A four-member team, including Spears, formed a circle to hem in Martha, who had backed up against a fallen tree. The eagle did not give up easily -- a video of the capture shows her slashing Spears with her talons and hitting her with a wing -- but the group managed to push Martha into a plastic trash can punched with air holes for the drive to Delaware.
Martha is recuperating at Tri-State Bird Rescue & Research in Newark, where veterinarian Erica Miller said yesterday that she is "cautiously optimistic" that the bird will survive and return to the wild. Her beak and sinuses are badly injured, and she has serious puncture wounds. But Miller said she can walk and "holds her wings well," so her chances of flying again are good.
Rehabilitation could take weeks, though, and meanwhile George is on the nest alone. Yesterday he snagged a fish from a passing osprey, but he needs to eat twice a day, which means he must leave the nest unguarded while he hunts.
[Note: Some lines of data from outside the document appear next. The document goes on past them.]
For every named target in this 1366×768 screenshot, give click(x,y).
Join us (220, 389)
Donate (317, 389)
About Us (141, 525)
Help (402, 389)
Another eagle -- presumably the one that attacked Martha -- came by at least once yesterday.
George may pair up with the new female, and she could become stepmother to the chicks, Spears said. Or, he could fly off with her and abandon the nest, or he could take on the job of raising the young alone.
Spears said she and federal wildlife managers also are considering whether to put the eggs -- or chicks, if they hatch soon -- into a surrogate nest elsewhere in the region, where they might have a better chance of surviving. That decision may be made today.
"The birds," she said, "are going to show us what our next move is."